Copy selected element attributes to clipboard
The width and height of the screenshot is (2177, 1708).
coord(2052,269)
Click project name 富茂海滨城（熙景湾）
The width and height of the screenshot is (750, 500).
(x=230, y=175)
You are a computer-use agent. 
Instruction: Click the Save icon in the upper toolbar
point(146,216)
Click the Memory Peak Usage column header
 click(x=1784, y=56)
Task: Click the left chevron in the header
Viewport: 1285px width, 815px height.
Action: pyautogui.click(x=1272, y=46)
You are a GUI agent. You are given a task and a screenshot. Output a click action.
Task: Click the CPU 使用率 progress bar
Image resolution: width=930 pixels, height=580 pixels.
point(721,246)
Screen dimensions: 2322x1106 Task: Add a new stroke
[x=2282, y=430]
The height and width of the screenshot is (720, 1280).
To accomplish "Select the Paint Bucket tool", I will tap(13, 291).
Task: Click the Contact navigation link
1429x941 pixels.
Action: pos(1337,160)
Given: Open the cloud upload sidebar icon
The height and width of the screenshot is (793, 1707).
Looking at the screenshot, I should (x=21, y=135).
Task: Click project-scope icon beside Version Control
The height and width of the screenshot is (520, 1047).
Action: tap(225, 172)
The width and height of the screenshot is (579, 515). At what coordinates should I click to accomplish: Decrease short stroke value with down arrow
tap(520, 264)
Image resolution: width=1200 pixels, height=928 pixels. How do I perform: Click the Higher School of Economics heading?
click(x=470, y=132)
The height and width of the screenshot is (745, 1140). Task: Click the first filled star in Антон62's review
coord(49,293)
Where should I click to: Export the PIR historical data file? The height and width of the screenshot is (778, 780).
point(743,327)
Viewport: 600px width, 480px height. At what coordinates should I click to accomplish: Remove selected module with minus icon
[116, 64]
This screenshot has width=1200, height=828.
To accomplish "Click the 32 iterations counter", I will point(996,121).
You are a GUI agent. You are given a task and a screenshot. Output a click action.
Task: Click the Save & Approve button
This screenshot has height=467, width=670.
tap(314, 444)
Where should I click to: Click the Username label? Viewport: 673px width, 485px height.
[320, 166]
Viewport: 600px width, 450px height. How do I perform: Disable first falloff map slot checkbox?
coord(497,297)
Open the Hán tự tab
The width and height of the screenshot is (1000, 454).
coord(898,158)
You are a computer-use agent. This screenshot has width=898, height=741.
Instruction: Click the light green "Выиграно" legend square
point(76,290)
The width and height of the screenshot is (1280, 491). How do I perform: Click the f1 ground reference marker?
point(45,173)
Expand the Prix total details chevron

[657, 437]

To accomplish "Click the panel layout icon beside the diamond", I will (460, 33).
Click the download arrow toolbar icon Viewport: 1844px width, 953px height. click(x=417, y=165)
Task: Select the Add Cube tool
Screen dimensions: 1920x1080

**Your instructions**.
Reproduce all of the material above verbatim, line for line, without changing anything.

**The solution**.
Copy selected element attributes to clipboard
The width and height of the screenshot is (2177, 1708).
coord(2052,269)
Click project name 富茂海滨城（熙景湾）
The width and height of the screenshot is (750, 500).
(x=230, y=175)
You are a computer-use agent. 
Instruction: Click the Save icon in the upper toolbar
point(146,216)
Click the Memory Peak Usage column header
 click(x=1784, y=56)
Task: Click the left chevron in the header
Viewport: 1285px width, 815px height.
Action: pyautogui.click(x=1272, y=46)
You are a GUI agent. You are given a task and a screenshot. Output a click action.
Task: Click the CPU 使用率 progress bar
Image resolution: width=930 pixels, height=580 pixels.
point(721,246)
Screen dimensions: 2322x1106 Task: Add a new stroke
[x=2282, y=430]
The height and width of the screenshot is (720, 1280).
To accomplish "Select the Paint Bucket tool", I will tap(13, 291).
Task: Click the Contact navigation link
1429x941 pixels.
Action: pos(1337,160)
Given: Open the cloud upload sidebar icon
The height and width of the screenshot is (793, 1707).
Looking at the screenshot, I should (x=21, y=135).
Task: Click project-scope icon beside Version Control
The height and width of the screenshot is (520, 1047).
Action: tap(225, 172)
The width and height of the screenshot is (579, 515). At what coordinates should I click to accomplish: Decrease short stroke value with down arrow
tap(520, 264)
Image resolution: width=1200 pixels, height=928 pixels. How do I perform: Click the Higher School of Economics heading?
click(x=470, y=132)
The height and width of the screenshot is (745, 1140). Task: Click the first filled star in Антон62's review
coord(49,293)
Where should I click to: Export the PIR historical data file? The height and width of the screenshot is (778, 780).
point(743,327)
Viewport: 600px width, 480px height. At what coordinates should I click to accomplish: Remove selected module with minus icon
[116, 64]
This screenshot has width=1200, height=828.
To accomplish "Click the 32 iterations counter", I will point(996,121).
You are a GUI agent. You are given a task and a screenshot. Output a click action.
Task: Click the Save & Approve button
This screenshot has height=467, width=670.
tap(314, 444)
Where should I click to: Click the Username label? Viewport: 673px width, 485px height.
[320, 166]
Viewport: 600px width, 450px height. How do I perform: Disable first falloff map slot checkbox?
coord(497,297)
Open the Hán tự tab
The width and height of the screenshot is (1000, 454).
coord(898,158)
You are a computer-use agent. This screenshot has width=898, height=741.
Instruction: Click the light green "Выиграно" legend square
point(76,290)
The width and height of the screenshot is (1280, 491). How do I perform: Click the f1 ground reference marker?
point(45,173)
Expand the Prix total details chevron

[657, 437]

To accomplish "Click the panel layout icon beside the diamond", I will (460, 33).
Click the download arrow toolbar icon Viewport: 1844px width, 953px height. click(x=417, y=165)
Task: Select the Add Cube tool
Screen dimensions: 1920x1080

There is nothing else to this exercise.